Upgrading from Windows 10 to Windows 11 on unsupported hardware

Well, this might seem to be weird, but, yes, I’m that guy which will test software even of hardware isn’t officially supported on latest revision.

Let me explain situation: I’m currently running Windows 11 Pro on my recent (somewhat recent) purchase of HP Z240 Tower Workstation.
Reasons to buy workstation was simple: my laptop (good old Toshiba C850-1JG) just did’t wanted to start after regular maintenance, it was motherboard issue, so I went on search to buy realtive cheap desktop which can be upgraded or heck even had some dedicated GPU from brands like HP, Dell or others. Choice to buy this workstation was simple - pricing for it was super cheap, even cheaper then Intel 4gen based HP’s with more RAM, SSD already in it and some kind of cheap graphics card like GTX750 Ti or something in that range (price was about 100€, other machines were over that price, but when I saw specs I went, well, ugradeable with more RAM, SSD and maybe some GPU later on, I will buy it).

Now here are specifications of workstation (which was partially upgraded from purchase, spent like 20€ in upgrades, some parts had already in backup from laptop like 480GB SSD which is now 2 and half years old):
CPU: Intel Xeon E3-1225 V5
RAM: 12GB DDR4 (1x4GB 2133MHz + 1x8GB [email protected])
GPU: Intel HD Graphics P530
SSD: Crucial BX500 480GB
HDD: Western Digital WD5000AZLX-60K2TA0 500GB
HDD2: Western Digital Green 1TB
Optical: HP HLDS DVD-ROM
PSU: 280W 80+ Gold HP OEM
WiFi Adapter: Tp-Link Archer T2U Nano AC600 USB Adapter
Case: HP Z240 Tower (OEM)

You might get idea, well, this is decent machine, what gives except CPU that you can’t officially upgrade to Windows 11, even with notification about unsuported CPU - here is reason: when I bought machine on back it said this: TPM is disabled and product key which I got is for Windows 7 Pro OA China which mandates that TPM can’t be enabled no matter what. Yup, I got machine from some company which got it, as second hand rig, and person said that they upgraded to new machines and they gave it to them, so I was buyer which paid how much he wanted for a rig.

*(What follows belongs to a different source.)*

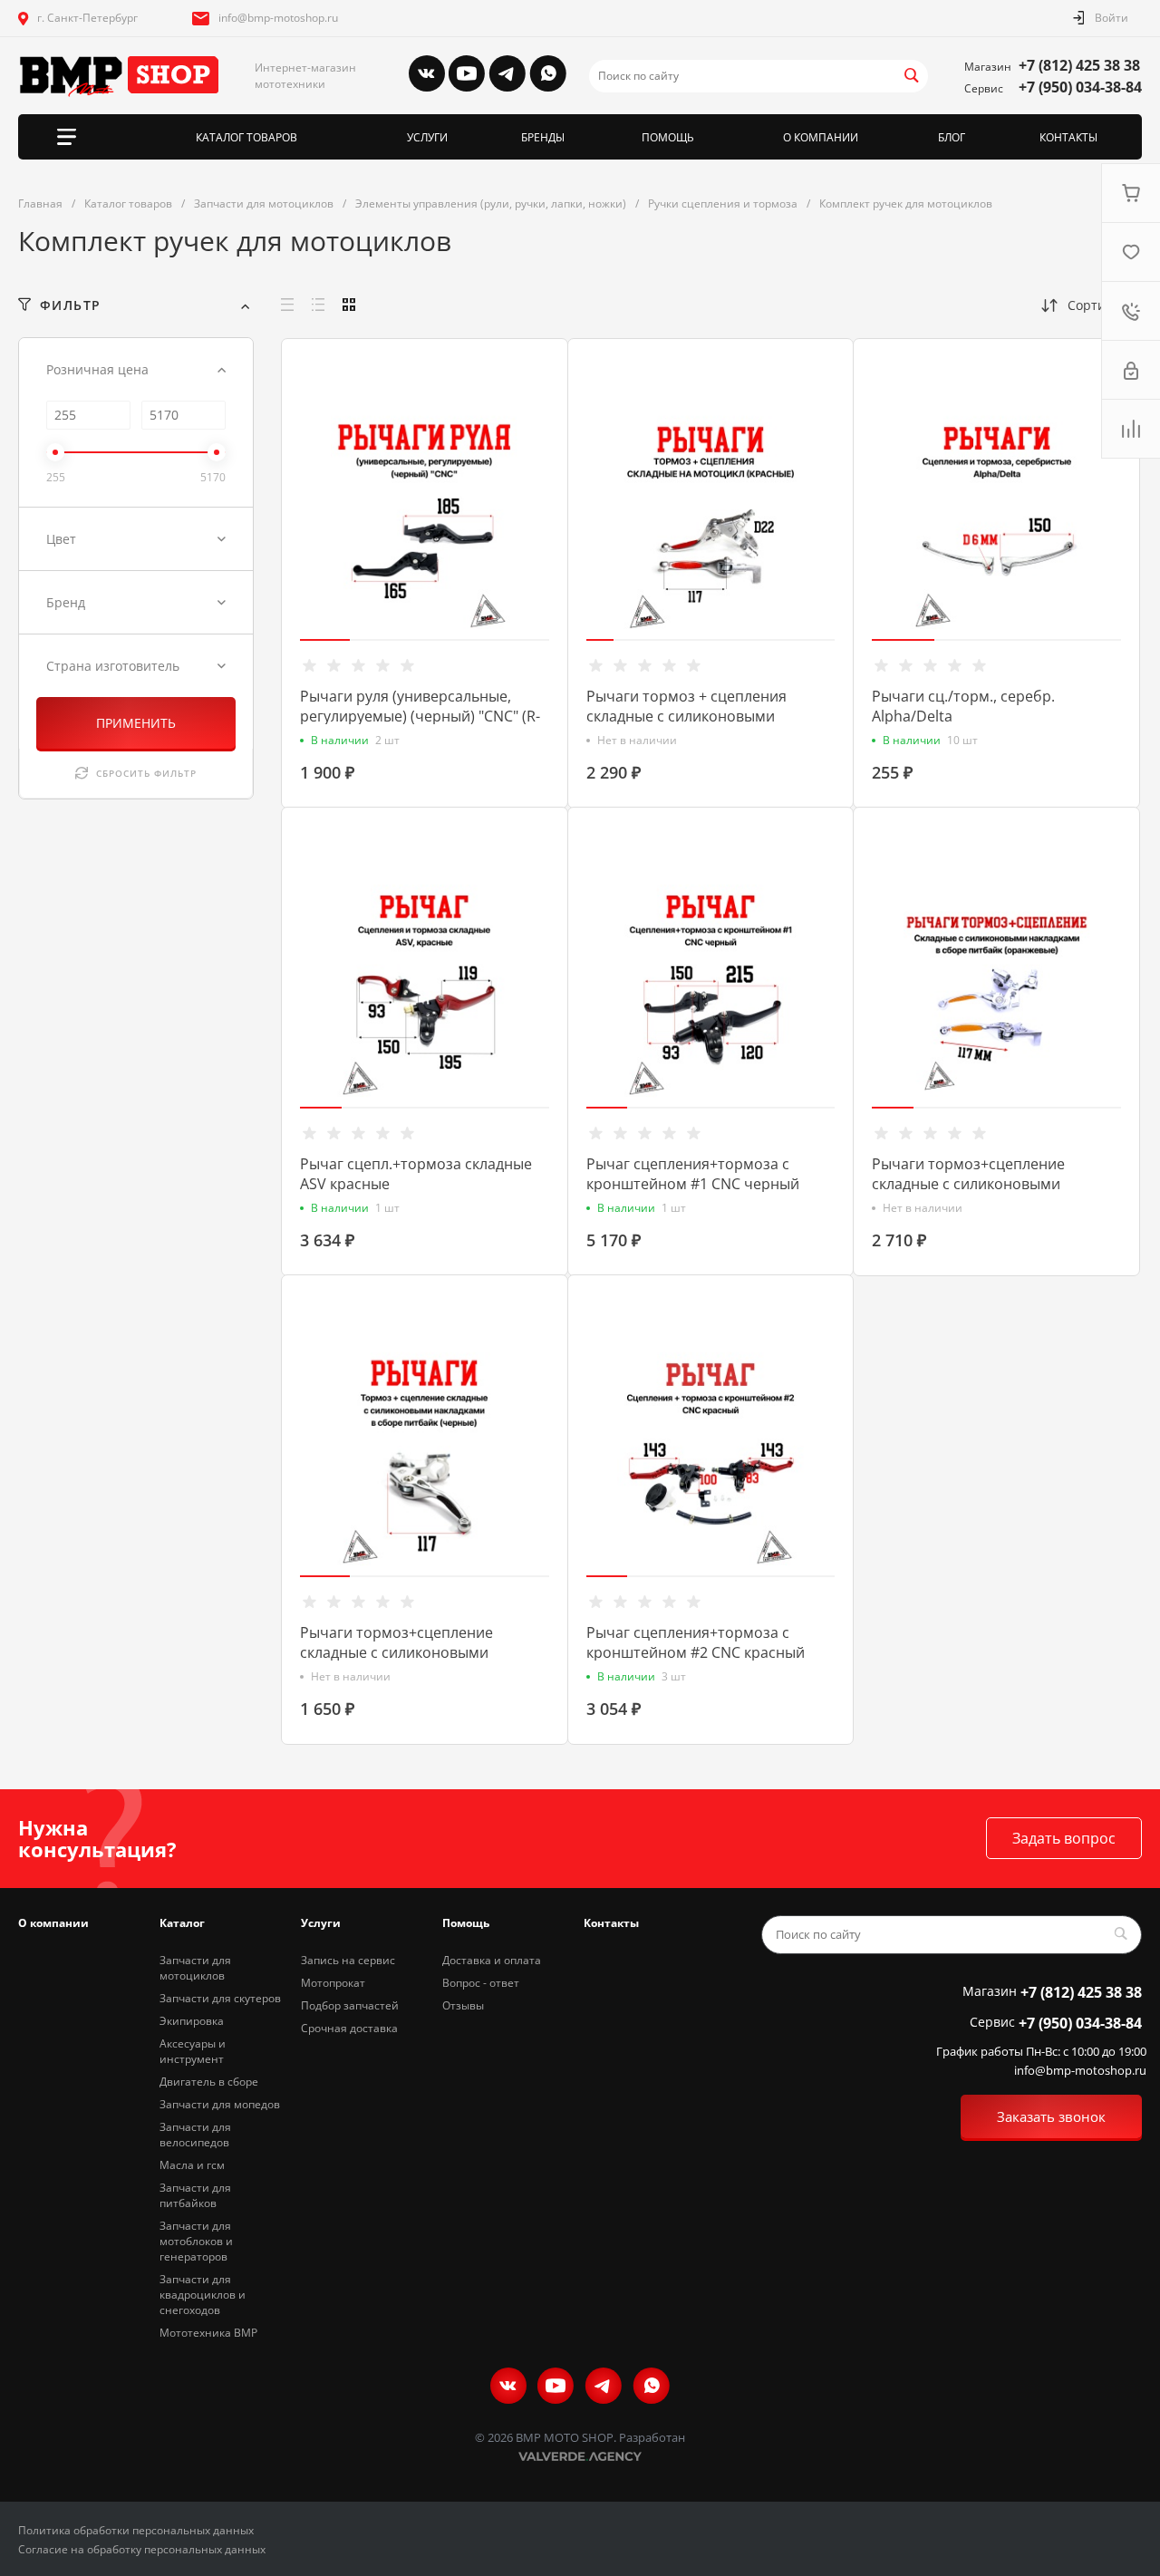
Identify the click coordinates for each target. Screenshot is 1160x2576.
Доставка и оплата (491, 1960)
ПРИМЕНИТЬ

For that reason I couldn’t find or even edit UEFI BIOS to enable TPM 1.2 (and upgrade chipset to 2.0 using firmware update when this machine supports it, thanks HP Suport site) and couldn’t have officially Windows 11 on this rig. Speaking of it, one laptop is officially upgraded to Windows 11 Education, and that is sister’s one which is running Zen+ based APU (Ryzen 3 3200U to be precise, pretty decent laptop for price which I paid for it 2 years ago, brand new from store).

So, how the freaking (quack) did you upgraded from Windows 10 to Windows 11 you all might said. For that I will say, simple, found this news on Ghacks website and GitHub page of project, used it to create then latest build of Windows 11 with Skip TPM and CPU check batch runned up, mounted created ISO image trough Windows 10, and started auto.bat file which did upgrade process.

It was seamless, it took like 45 minutes from start of upgrade to final desktop. And even kept all of settings of mine, and licences for apps which I would need to deactivate, and later on reactivate if I did fresh install.

Overall, machine is running as seamless as it can for hardware that is inside, no major issues and finaly, it works with official RTM build which is on day of writing this post 22000.194.

Cover image is screenshot which I created for sharing with people who didn’t believed me that even 3.5 years old workstation hardware don’t support Windows 11.